Killers Frontman Brandon Flowers Admits To Weird Habit That Involves Collecting Human Hair In A Bag
Every human has their rituals and superstitions. The little daily quirks, ticks and tricks that have some type of magical voodoo over our lives. “If I only cross the street in this spot, I always have a good work day” or “Every time I wear these underwear, I get laid” are just some examples.
It shouldn’t be a shock that artists are incredibly ritualistic and superstitious. Especially successful artist. Brandon Flowers, frontman of The Killers, is especially the former, and slightly the latter, and one of his biggest ticks involves a bag of human hair. Thankfully it’s his own.
Rather, Flowers’ hair offering is a typically quirky suggestion from a frontman who, for all his stadium band-sized swagger, is both funny peculiar and weird peculiar, and is perfectly happy to admit to both.
“So I grew a beard for Sam’s Town…” begins The Killers singer. His band’s second album (2006) heralded the moment when the Las Vegas foursome ditched the British synth-pop colours of their acclaimed 2004 debut, Hot Fuss, and embraced Springsteen-style Americana. And they tried on the boots, waistcoats and facial hair to match.
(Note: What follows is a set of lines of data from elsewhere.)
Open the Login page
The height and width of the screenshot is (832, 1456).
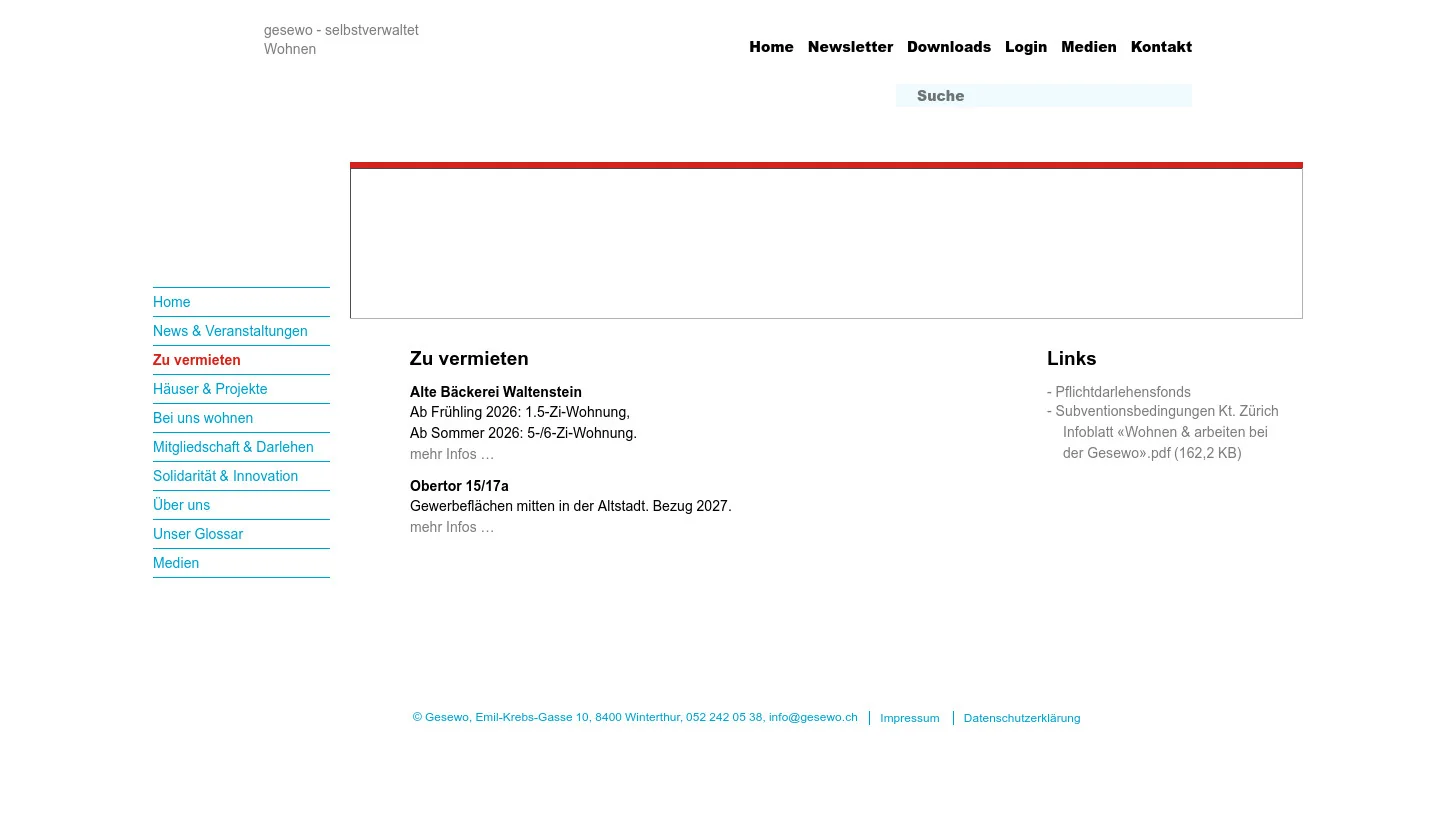pyautogui.click(x=1025, y=47)
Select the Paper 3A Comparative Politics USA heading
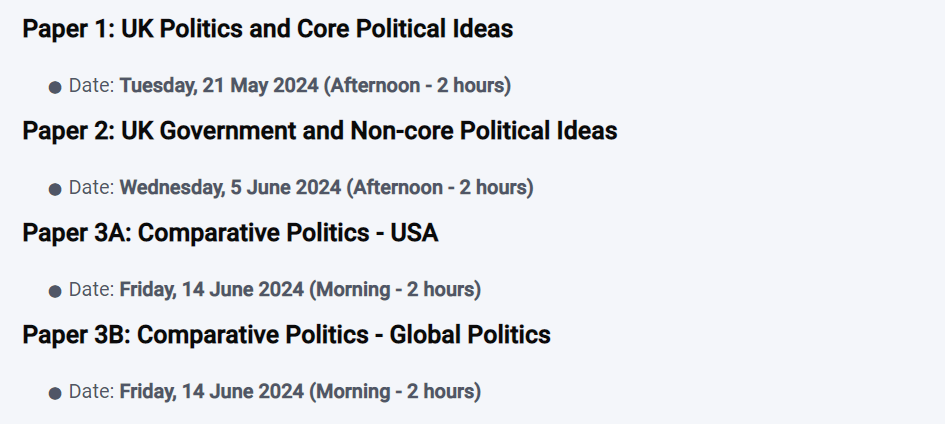This screenshot has width=945, height=424. (x=230, y=232)
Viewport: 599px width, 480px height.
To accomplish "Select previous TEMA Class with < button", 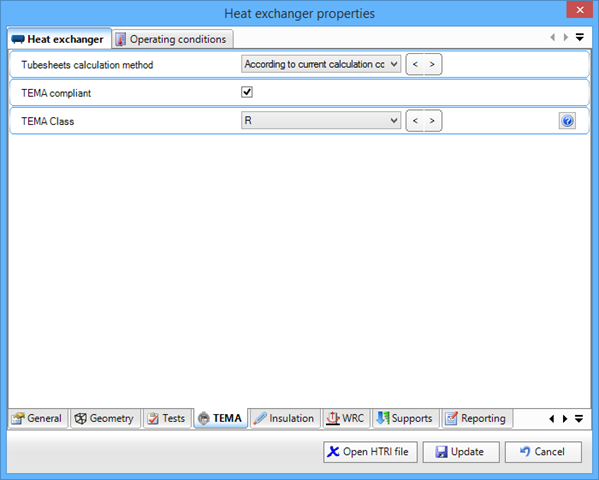I will [x=415, y=121].
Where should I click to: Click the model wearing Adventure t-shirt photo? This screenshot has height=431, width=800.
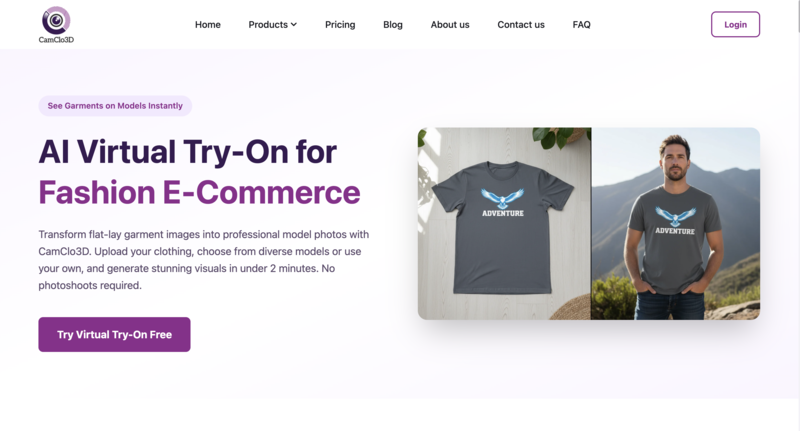pyautogui.click(x=676, y=223)
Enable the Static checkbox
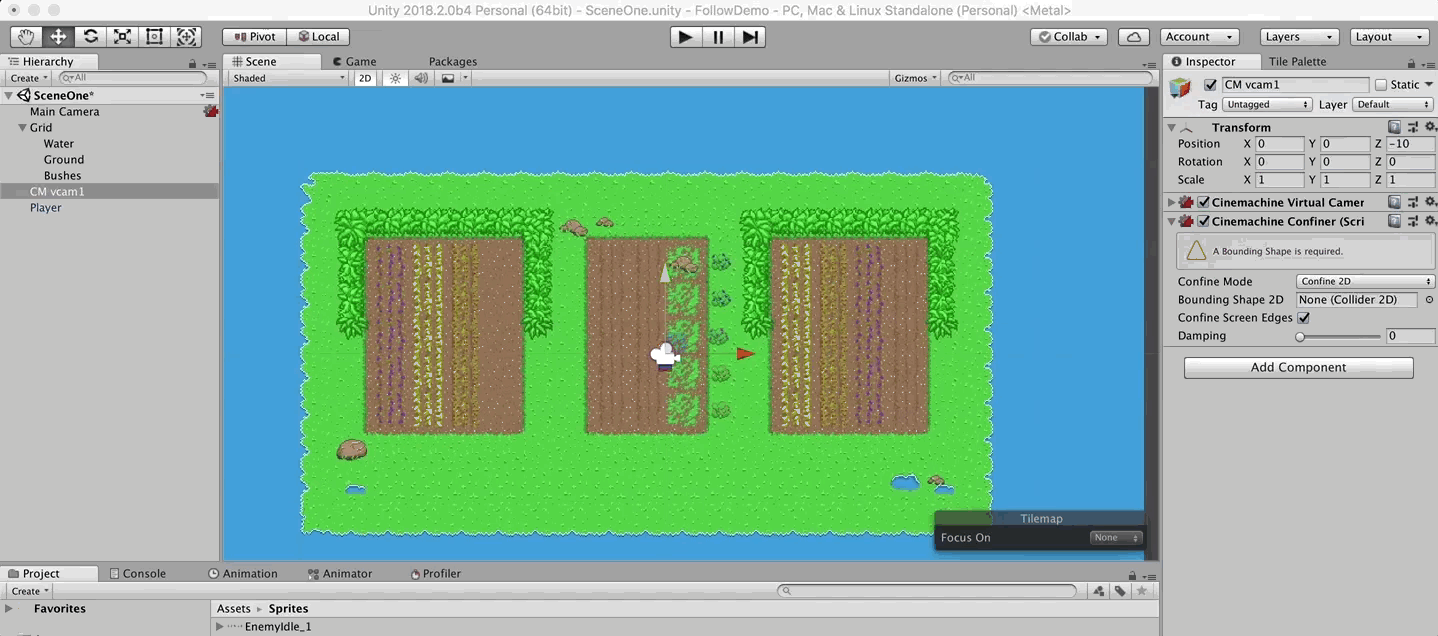The image size is (1438, 636). tap(1381, 85)
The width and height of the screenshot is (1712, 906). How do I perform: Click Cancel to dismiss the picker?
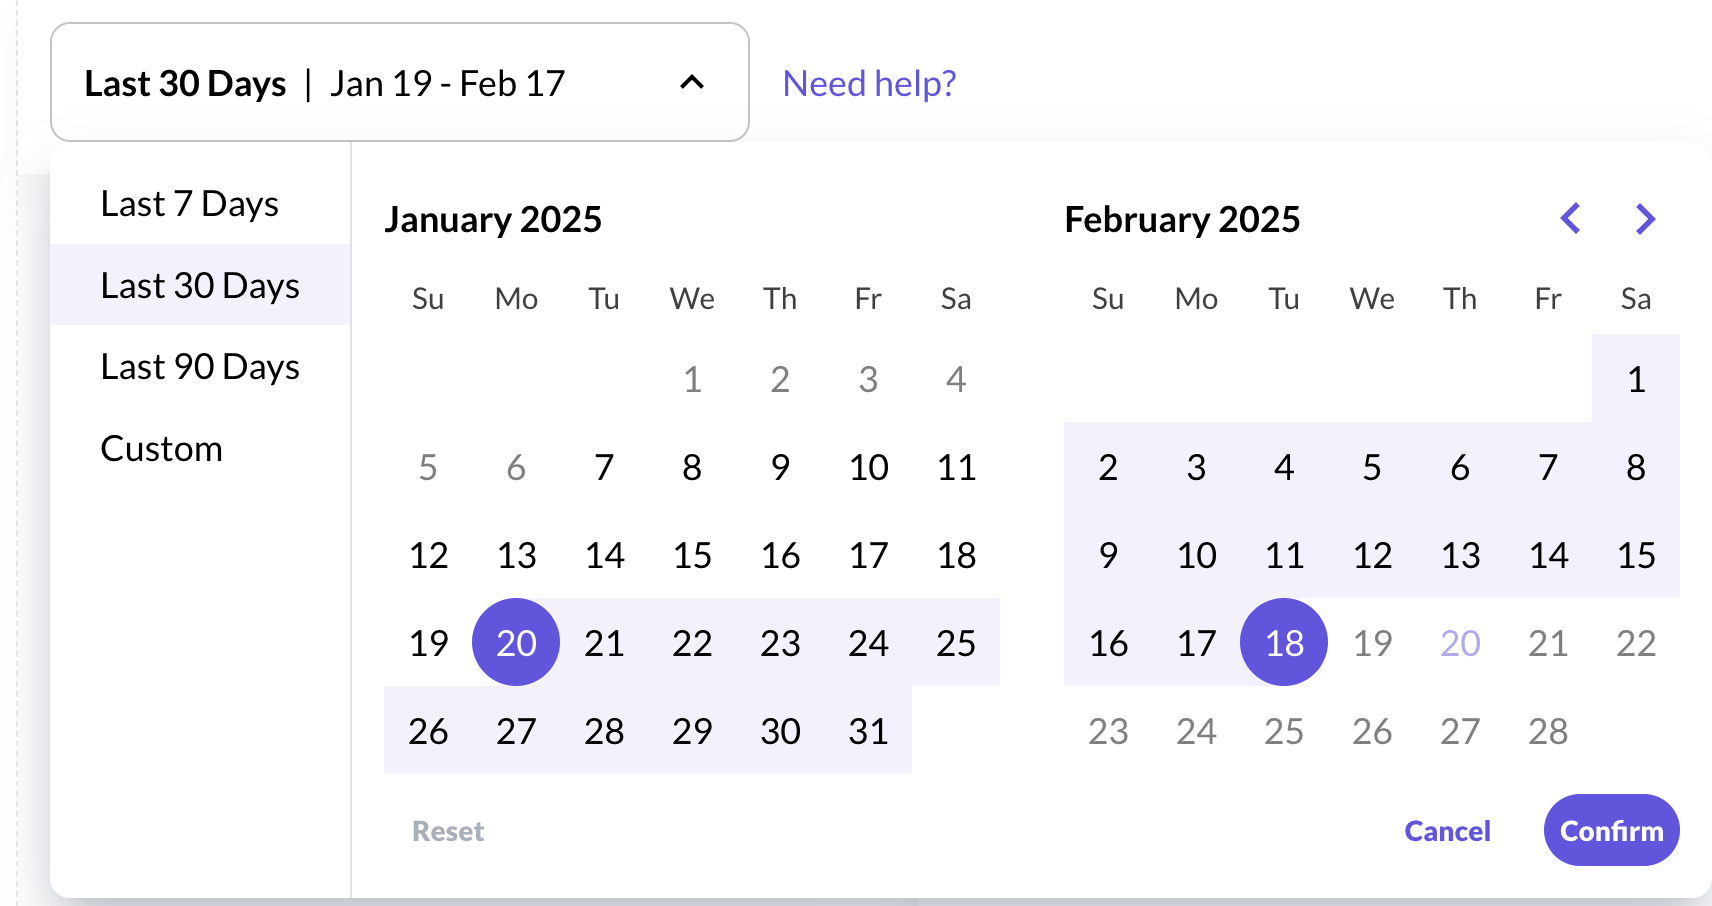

Neil Tennant – then, as now, a keen and pithy dissector of music culture – observed Flowers’ growth and expressed concern. To the Pet Shop Boy, it suggested that the Anglophile Nevadan who grew up loving The Smiths, Oasis and Tennant’s band was suddenly forswearing pop music in favour of something rather more, well, beardy.
Flowers – then, as now, in awe of Tennant – decided to heed the Brit’s warning. When he removed the beard for The Killers’ third album, Day & Age (2008), he says, “I started keeping the shavings in a bag.
“And I still do it,” he grins. “I have a Ziploc bag full of hair. I’ll grow five or six days growth, make sure that the sink is dry, use an electric razor, catch it in the sink, and then I’m able to just scoop it into the bag!”
Flowers has only been doing this for SEVEN YEARS so the bag isn’t huge — yet. He doesn’t plan on stopping, but oddly enough, he also can’t really explain why the fuck he’s collecting his own beard trimmings.
“It’s a lot of hair!” he says. “But it’s compacted. And it doesn’t smell. It’s all black but about half way up you start to see some greys. I don’t know what to do with it yet. It means something.”
It means when you’re a rich rock star you can do whatever the fuck you want and it’s quirky. If I kept my hair in a bag I’d be called “crazy.”